## Perfect Squares

Given a positive integer *n*, find the least number of perfect square numbers (for example, `1, 4, 9, 16, ...`

) which sum to *n*.

For example, given *n* = `12`

, return `3`

because `12 = 4 + 4 + 4`

; given *n* = `13`

, return `2`

because `13 = 4 + 9`

.

## Analysis:

For this problem, I'd like to show the approach using BFS, and the DP. These methods is not very optimal since there is a mathematical soluiton can runs much faster. However, this problem also serves as a good practice for the BFS and DP.

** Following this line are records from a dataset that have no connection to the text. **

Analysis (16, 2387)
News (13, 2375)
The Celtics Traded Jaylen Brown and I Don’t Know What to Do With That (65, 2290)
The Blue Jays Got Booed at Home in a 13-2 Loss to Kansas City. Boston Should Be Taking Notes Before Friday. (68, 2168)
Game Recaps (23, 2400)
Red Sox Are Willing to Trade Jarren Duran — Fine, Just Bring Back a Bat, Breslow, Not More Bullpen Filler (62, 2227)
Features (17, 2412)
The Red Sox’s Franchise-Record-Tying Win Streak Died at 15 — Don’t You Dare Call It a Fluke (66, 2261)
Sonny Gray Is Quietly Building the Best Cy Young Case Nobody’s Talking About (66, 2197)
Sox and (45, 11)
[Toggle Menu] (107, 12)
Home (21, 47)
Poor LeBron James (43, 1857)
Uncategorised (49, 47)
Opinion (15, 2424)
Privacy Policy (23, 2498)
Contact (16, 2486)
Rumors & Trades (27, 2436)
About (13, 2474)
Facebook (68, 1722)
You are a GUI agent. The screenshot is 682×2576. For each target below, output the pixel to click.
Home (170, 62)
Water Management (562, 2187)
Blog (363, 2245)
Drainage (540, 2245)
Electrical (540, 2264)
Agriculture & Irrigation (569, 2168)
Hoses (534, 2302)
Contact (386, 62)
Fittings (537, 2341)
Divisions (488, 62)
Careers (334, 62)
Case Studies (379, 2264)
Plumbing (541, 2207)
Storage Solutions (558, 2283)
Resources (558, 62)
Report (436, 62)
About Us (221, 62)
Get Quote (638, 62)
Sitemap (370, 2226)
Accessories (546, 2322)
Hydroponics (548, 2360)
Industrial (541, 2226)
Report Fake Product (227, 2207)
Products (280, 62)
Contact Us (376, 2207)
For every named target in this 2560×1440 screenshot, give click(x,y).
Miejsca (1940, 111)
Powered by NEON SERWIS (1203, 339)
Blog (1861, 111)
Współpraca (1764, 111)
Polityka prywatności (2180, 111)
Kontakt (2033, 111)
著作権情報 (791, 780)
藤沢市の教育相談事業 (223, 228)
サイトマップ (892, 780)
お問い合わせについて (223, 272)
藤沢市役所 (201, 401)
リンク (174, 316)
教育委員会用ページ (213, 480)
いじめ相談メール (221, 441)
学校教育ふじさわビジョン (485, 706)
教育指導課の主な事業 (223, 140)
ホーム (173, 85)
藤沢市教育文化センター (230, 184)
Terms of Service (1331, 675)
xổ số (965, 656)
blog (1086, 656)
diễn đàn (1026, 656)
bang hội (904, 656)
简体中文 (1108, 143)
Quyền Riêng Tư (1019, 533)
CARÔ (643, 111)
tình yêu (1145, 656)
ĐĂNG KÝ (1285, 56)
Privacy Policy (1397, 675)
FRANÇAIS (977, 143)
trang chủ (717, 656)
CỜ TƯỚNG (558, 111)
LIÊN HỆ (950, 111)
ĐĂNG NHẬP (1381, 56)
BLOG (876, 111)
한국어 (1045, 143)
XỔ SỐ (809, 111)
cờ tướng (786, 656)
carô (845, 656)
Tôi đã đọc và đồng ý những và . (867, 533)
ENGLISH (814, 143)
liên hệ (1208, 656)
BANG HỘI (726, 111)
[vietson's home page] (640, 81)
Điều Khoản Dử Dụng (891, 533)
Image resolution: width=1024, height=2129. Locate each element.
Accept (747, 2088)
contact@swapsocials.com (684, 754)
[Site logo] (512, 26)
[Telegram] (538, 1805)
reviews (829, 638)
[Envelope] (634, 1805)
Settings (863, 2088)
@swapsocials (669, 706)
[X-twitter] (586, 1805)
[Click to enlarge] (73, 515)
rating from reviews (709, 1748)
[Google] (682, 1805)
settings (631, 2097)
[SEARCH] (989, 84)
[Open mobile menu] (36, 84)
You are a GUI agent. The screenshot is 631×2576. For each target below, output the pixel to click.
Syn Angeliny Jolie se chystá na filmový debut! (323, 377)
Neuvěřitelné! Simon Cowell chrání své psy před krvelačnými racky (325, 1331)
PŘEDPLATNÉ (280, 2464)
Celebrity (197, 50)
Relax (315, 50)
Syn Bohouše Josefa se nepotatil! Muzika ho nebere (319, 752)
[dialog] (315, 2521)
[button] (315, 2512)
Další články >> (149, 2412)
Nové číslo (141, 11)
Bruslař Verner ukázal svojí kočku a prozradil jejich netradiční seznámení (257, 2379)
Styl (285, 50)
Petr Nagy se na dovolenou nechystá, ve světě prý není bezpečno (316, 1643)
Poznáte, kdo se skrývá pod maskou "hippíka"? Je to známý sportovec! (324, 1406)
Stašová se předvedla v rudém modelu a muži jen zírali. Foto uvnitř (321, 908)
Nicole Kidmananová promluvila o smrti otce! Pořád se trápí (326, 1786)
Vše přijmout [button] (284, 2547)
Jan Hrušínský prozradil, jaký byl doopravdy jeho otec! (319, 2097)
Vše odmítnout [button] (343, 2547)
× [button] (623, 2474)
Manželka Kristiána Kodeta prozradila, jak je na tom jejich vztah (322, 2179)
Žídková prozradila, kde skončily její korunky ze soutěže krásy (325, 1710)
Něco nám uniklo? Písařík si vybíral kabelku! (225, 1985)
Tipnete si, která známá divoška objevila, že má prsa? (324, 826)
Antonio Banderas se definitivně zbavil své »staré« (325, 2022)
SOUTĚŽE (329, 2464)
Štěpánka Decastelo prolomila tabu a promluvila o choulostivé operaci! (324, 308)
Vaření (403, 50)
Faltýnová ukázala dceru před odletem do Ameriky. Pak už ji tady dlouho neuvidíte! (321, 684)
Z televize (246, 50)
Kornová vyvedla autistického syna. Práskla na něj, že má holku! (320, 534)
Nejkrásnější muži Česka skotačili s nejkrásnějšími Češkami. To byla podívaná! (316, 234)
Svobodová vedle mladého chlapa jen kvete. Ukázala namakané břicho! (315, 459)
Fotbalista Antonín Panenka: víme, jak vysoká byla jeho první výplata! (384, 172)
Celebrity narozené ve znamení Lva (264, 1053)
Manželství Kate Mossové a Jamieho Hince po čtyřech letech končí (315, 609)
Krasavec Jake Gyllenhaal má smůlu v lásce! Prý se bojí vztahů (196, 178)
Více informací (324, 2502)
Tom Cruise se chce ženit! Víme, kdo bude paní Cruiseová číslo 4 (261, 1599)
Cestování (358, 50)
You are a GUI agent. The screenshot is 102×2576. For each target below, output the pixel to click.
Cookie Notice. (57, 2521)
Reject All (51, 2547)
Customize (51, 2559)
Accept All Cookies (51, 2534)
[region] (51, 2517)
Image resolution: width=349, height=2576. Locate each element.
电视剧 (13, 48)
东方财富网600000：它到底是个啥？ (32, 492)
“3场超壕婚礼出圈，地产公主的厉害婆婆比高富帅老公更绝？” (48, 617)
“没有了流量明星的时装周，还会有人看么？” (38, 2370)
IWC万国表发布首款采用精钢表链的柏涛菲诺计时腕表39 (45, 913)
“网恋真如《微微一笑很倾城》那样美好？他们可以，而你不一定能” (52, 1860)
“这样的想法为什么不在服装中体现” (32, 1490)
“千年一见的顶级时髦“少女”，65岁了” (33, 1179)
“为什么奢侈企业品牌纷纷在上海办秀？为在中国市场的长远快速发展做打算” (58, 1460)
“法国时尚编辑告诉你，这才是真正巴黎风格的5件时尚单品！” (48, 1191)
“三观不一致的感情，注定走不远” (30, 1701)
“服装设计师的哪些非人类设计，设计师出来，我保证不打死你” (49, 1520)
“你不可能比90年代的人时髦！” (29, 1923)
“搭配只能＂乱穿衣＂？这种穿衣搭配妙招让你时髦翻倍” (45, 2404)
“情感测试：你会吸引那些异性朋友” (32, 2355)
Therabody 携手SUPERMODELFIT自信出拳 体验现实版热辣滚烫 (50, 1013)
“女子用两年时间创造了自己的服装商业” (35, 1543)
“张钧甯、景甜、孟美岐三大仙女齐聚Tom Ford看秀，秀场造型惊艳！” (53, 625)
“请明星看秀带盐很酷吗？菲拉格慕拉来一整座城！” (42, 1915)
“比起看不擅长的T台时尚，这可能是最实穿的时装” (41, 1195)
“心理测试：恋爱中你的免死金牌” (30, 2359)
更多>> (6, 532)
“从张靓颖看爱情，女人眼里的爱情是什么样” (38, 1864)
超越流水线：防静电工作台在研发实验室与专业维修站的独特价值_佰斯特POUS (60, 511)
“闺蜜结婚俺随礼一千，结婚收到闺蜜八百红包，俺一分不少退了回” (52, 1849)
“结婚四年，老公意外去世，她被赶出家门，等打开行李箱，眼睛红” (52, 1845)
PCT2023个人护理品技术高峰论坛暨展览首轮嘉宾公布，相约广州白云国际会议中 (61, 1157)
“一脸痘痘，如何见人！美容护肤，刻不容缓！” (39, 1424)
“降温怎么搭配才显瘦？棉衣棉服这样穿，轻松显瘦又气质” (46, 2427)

The BFS approach considers finding the min numbers as a search problem. Specifically, the root node is the positive integer *n*, every time we subtract the value *n* with all the posiblle square values, which can be considered as a path from parent node to the child node. The goal is to find the shortest path, connect from root node to the node in which the value is zero. A simple way to reduce the computations is that: we could eliminate the node which we have seen before, since the path go through (if exists) the newly seen node, must not as short as any path that go through the previously seen node with same value.

The DP solution goes pretty straightforward, since for every value *n*, it must come from some value plus a square number. This can be written as:

d[n] = min(d[n - i * i] + 1), where d[n] is the least number of square numbers, and i * i <= n.